ELO measures preference between two static renders. It does not measure whether a model can take a real user prompt, write OpenSCAD or Python code that doesn't crash on the first try, and produce a printable result. Different problem entirely.

GPT 5.5 with priority service tier had the highest pass rate (90.5%) and the lowest code-error rate (0.10 retries on average). It is genuinely a strong model.
It is also slow. Average generation took 1m 46s, 3.3x slower than Opus 4.7. And the way GrandpaCAD users actually work is iterative: prompt, eyeball the result, tweak, prompt again. Speed is the experience. I'd rather give a user three quick attempts at the model they want than make them wait for one slower polished one. The pass-rate gap is real (90.5% vs 85.7%) but it's less than five percentage points, and three Opus generations almost always beat one GPT 5.5 generation in practice.
The cost story is secondary but striking once you put the numbers next to each other. Priority tier raises the API price by 2.5x, and the average generation cost on this workload was $0.94 versus Opus's $0.10.
For the same benchmark, GPT 5.5 cost me $19.79. Opus cost me $2.04.
I posted a side-by-side comparison of Opus 4.7 and GPT 5.5 on the same prompt if you want to eyeball the visual difference.
Two reasons.
First, the 3D ELO benchmarks measure the wrong thing. Side-by-side preference voting on render quality is not the same as end-to-end "did this prompt produce a useful printable model." Kimi was the canary on this one. It topped the chart and finished last on real work.
Second, labs tend to publish their own benchmarks.

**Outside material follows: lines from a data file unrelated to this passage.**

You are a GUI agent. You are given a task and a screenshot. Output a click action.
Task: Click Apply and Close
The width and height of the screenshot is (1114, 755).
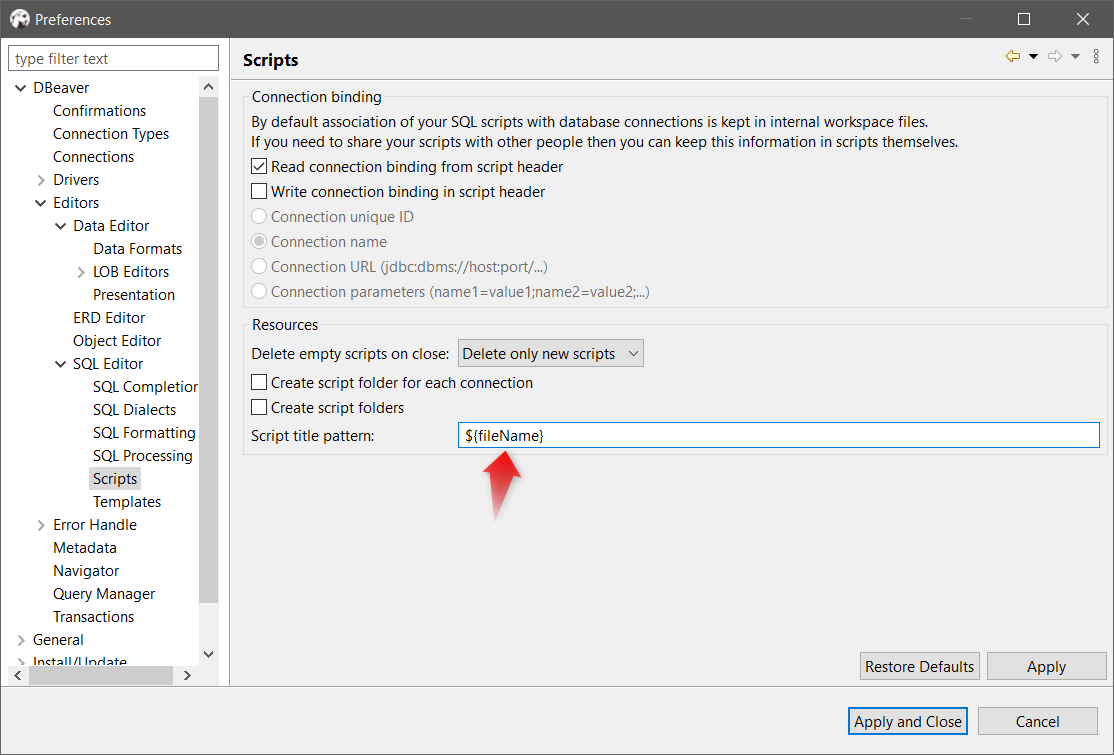click(907, 721)
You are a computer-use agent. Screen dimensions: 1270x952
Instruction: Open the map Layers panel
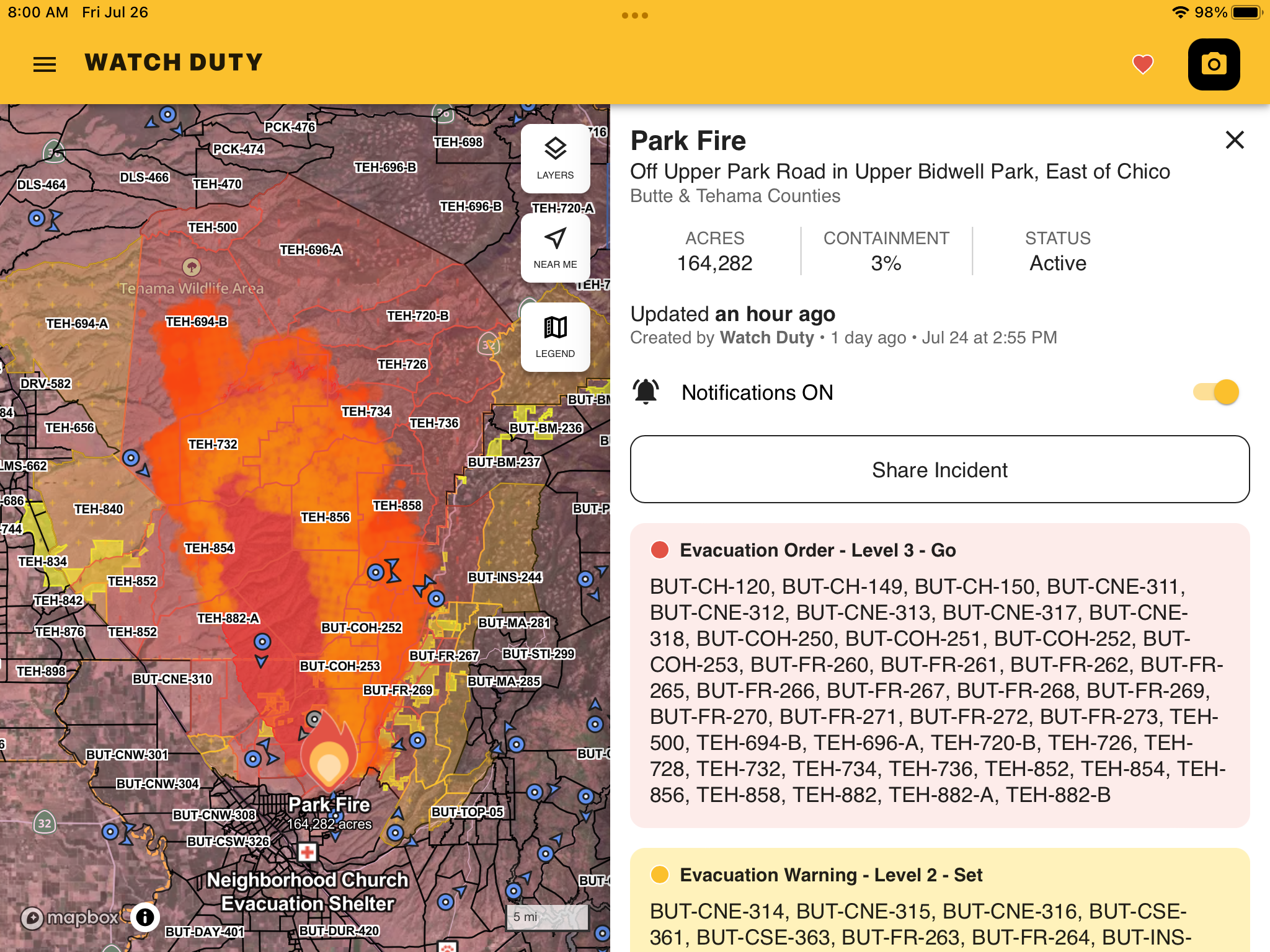click(555, 158)
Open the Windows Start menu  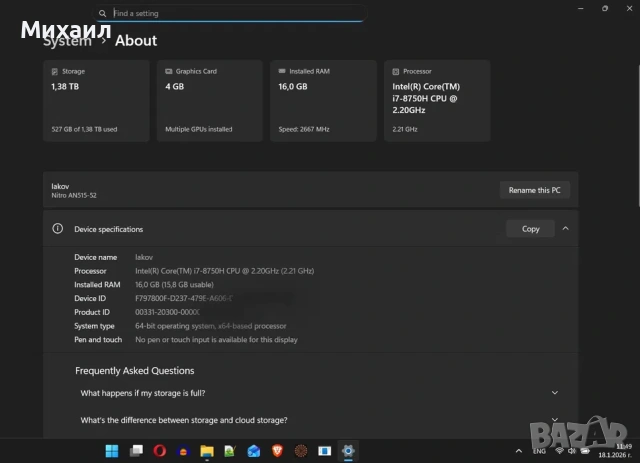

Cursor's Composer 2 benchmark post (March 2026) is a recent example. Read it and decide for yourself how much weight to put on numbers a lab publishes about its own model. The pattern is general: if a number is published by the entity that benefits from the number being high, treat it as marketing until proven otherwise.
The only benchmark I trust now is the one I run on my own workload, against my own prompts, under my own eval harness. Everything else is decoration.
If you're shipping a 3D code-generation product, test on real 3D code generation. If you're shipping legal summarization, test on legal summarization. Your benchmark almost certainly disagrees with the public benchmarks for the same models, because public benchmarks measure averages across tasks that aren't yours.
For my workload (text-to-3D, OpenSCAD and Blender, real user prompts), Opus 4.7 wins on speed, cost, and weighted score. GrandpaCAD now defaults to Opus 4.7.
If you want the raw data, the /evals page has every run logged, including the ones that broke. The methodology is in how we test the 3D modelling agent. The previous benchmark, where Gemini 3 won, is in comparing state-of-the-art LLMs for 3D generation. The leaderboard moves fast.